暗い夜道を歩き、例の竜ステーキ専門店の裏手に回る。すでに閉店後。勝手口から、変装スーさんが微笑みながら出迎えてくれた。
「陛下、こちらでございます。いま、店内は無人ですので」
見た目も声も、あの黒髪の可憐なお嬢様だが、口調はいつものスーさん。どうも調子狂うな。
スーさんはテーブル席の椅子をひとつ引っ張り出して俺にすすめ、俺が座ると、そっと、その前に跪いた。
「お呼びたていたしまして、申し訳ございませぬ。いくつか、お伝えすべき事柄がございまして」
「別にかまわんが、なにかあったのか。こっちの事情は把握してるんだろう?」
「はい。それはもう。ただ、神魂が申すには、エルフの結界内には神魂も力を及ぼせぬとのこと。ゆえに、ひとたび陛下が結界に入られますと、以後、我らは陛下の動静を伺い知ることができなくなりまする。私の瞬間移動をもってしても、あの結界だけは抜けられませぬゆえ、エルフの森では、我らは陛下のお役に立てませぬ。どうか十分にお気をつけ下さいませ」
なるほど。完全に孤立無援になると。まあ……ぶっちゃけ、俺のほうでは、魔族の援助はとくにアテにしてないんだが。スーさんたちにしてみりゃ、心配なんだろうな。
「わかった。気を付ける。そういうことなら、なるべく早めに結界を解除するなり、ぶっ壊すなり、やっておくとしよう」
「は。それと、いまひとつ。これはチー殿からの言付けでございます」
「チーから?」
「はい。ウメチカで陛下の覚醒に使われた、ダイヤモンド・アイというリングについてでございます。古文献の記述から、あれは賢者の石の模造品と判明いたしまして。完全物質ではないものの、それに近い構造を持っておるそうです。これは陛下のお役に立つアイテムかと」
ほう。あの王様の指輪がな。そりゃ興味深い。俺自身はしいて完全物質の助けを必要としないが、それでも手許にあれば何かと便利な道具になりそうだ。
「わかった、手に入れるとしよう。ただ、今はまだ、そこまで手が回らん。まずエルフどもを制圧せんとな。その後だ」
「なんでしたら、私が奪ってまいりましょうか?」
おお、その手があったか。……と思ったが、いくら瞬間移動できるからといって、スーさんにそんな危険を犯させるわけにはいかん。あれは勇者覚醒の儀式にのみ用いられる秘宝のはず。保管場所もわからないのに、単身で潜入活動なんて危なっかしくて任せられない。瞬間移動にも回数制限があるしな。
「……いや、どうせウメチカには後で戻ることになるからな。そのときに王の方から正式に差し出させてやる。ウメチカの王位ともどもな」
俺が宣言すると、スーさんは眩しそうに俺を見上げ、微笑んだ。うひぇ、なんつう可愛らしさ。もとサキュバスとはいえ、そんじょそこらの美少女どもが束になってもかなわんぞ、この魅力。

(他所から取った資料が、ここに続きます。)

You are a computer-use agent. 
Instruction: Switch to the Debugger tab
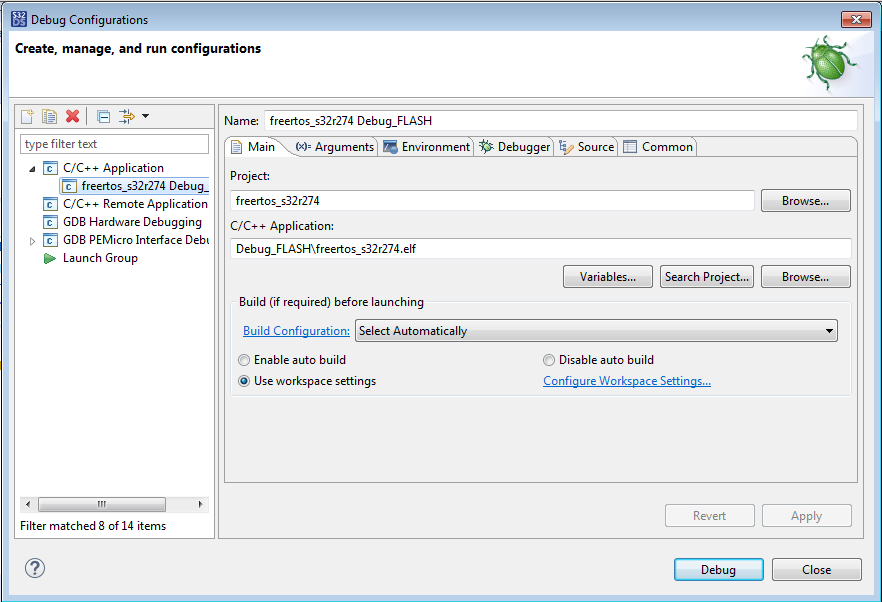(x=515, y=147)
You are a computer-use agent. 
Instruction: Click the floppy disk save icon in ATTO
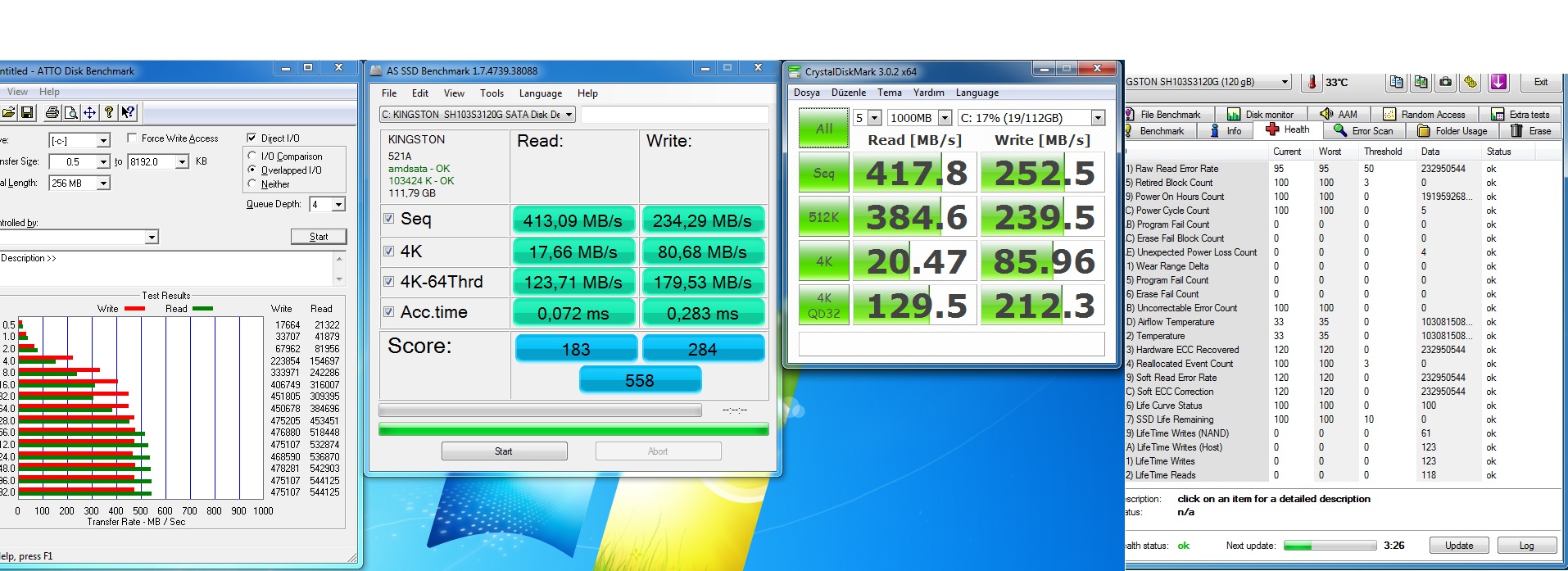pyautogui.click(x=27, y=112)
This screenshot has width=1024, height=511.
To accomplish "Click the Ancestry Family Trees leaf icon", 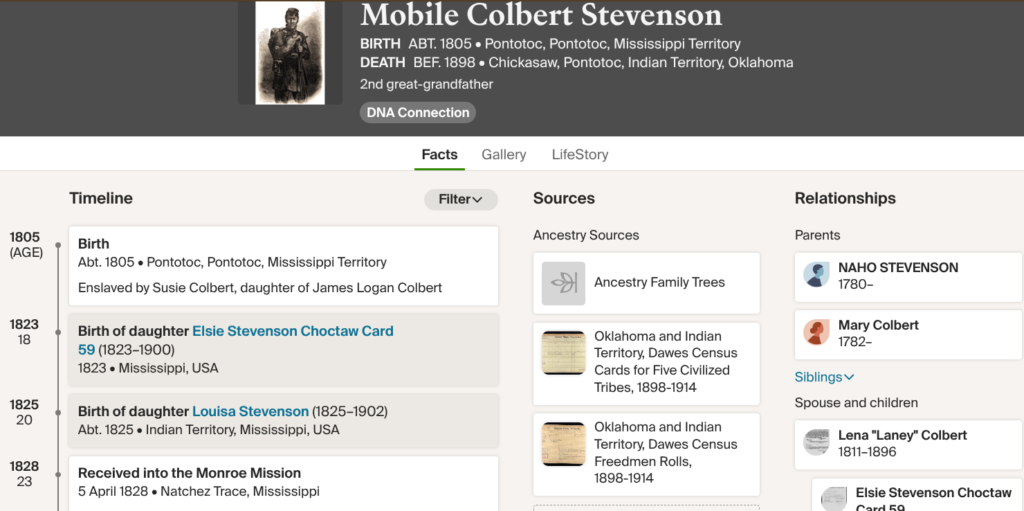I will point(563,283).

「さすがは陛下。では、チー殿にもそのように伝えておきまする」
「で、スーさん。ひとつ訊いていいか」
「はい。なんでございましょう」
「……なんで、こんなとこでウェイトレス?」
「ええ。実は前々から、一度やってみたかったのでございます」
スーさんは嬉しそうに笑った。いやだから、ほんとやばいってその笑顔。何がやばいって俺の理性が絶体絶命大ピンチ。

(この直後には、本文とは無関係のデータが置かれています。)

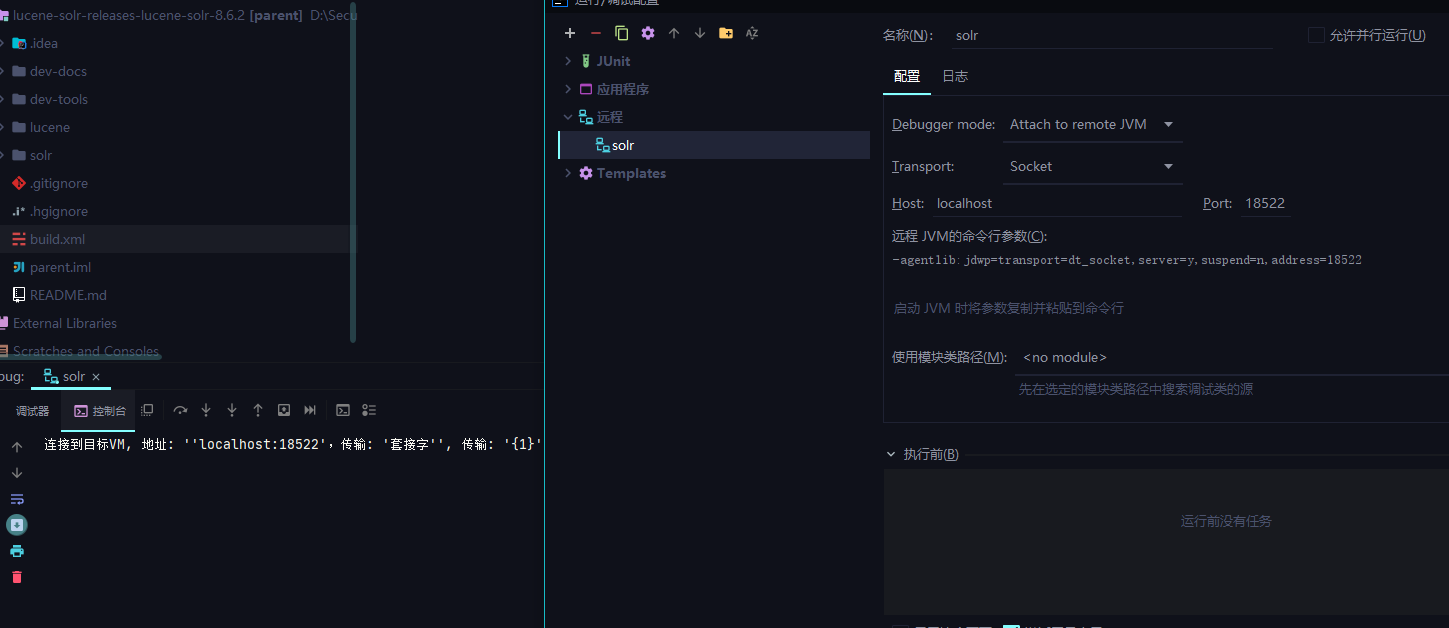This screenshot has height=628, width=1449.
Task: Click the add new configuration plus icon
Action: (x=570, y=33)
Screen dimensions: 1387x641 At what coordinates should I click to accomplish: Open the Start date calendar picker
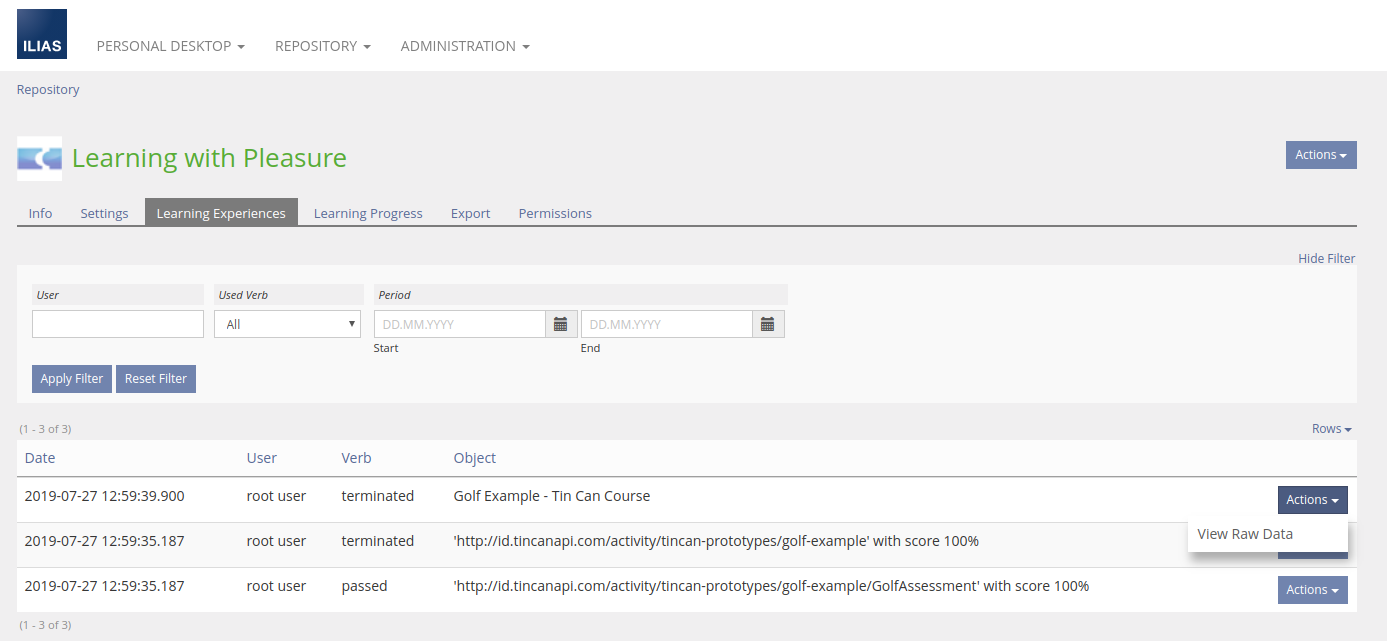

「昨日、この新型ボディの完成にあわせ、試しにウェイトレスの格好をしてみましたところ、王宮でも大変評判がよろしく。これはぜひ陛下にも一度ご覧いただきたいと、今朝がたより、ここでアルバイトをしながら、陛下のご到着をお待ちしておりました」
「新型ボディ? もしかして、この間言ってたやつか」
「はい。これは先日のものと異なり、単なる着ぐるみではございませぬ。チー殿のご協力を仰ぎ、さまざまな魔法技術を投入して作り上げた、限りなく本物の女体に近い魔法のボディでございます。五感すべて忠実に再現可能で、胸の鼓動、熱い柔肌、あふれる体液、そして下腹部の挙動、感触にいたるまで、どこまでも自然で完璧なつくりに仕上がっておりまするぞ。私とチー殿の共同製作、魂の結晶でございます」
なんの魂だ。なんの。おまえら何を遊んどるのか。
「……陛下。お試しくださいませ」
うっすら頬を染めて、スーさんが――黒髪の美少女が、懇願するように上目遣いを向けてくる。なんという――なんという愛くるしさ。いかん。これは着ぐるみだ。ニセモノだ。いくらよくできてるといっても。俺は理性を総動員して抵抗する。
だが。
お嬢様スーさんは、跪いたまま、つと手を伸ばし。俺の膝あたりを、そろそろとまさぐりながら。
俺の太股へ、そっと頬をすりよせて。切なげに、ささやいてきた。
「陛下……私、ずっと……ずっと……お慕い、申しておりました……」
俺の理性は瞬時に消し飛んだ。
がばあっと飛び込むように押し倒し、以下自主規制のあんなシーンやこんなシーンへと一気に突入してゆく。お見せできないのが残念。
店内の時計は夜明け前を指している。もう何ラウンドこなしたか、数えてすらいない。ほぼ無限の体力を持つ俺様が失神寸前に追い込まれるほど、スーさんはとことんまでに俺を吸い尽くし、心底満足げに俺に寄り添った。
これ、常人なら間違いなく死んどるわ。スーさんの魅力と魔法のボディの強烈コラボ、恐るべし。
「陛下……。エルフの森では、本当にお気をつけくださいませ。あそこは我々にとって、まったく未知の領域。何が起きるかわかりませぬゆえ……」
「ああ。心配性だな。スーさんは」
「私は、いつだって心配しております。陛下をこの世界に召喚したのは、私なのですから。あれからずっと、陛下のことを気にかけない日はございません。陛下……愛しい魔王陛下。かならず願いを果たし、城へご帰還くださいませ。ずっと、待っておりますから」
ささやきながら、スーさんは俺の胸に頬をうずめてきた。
俺は無言で、その髪を、そっと撫でてやった。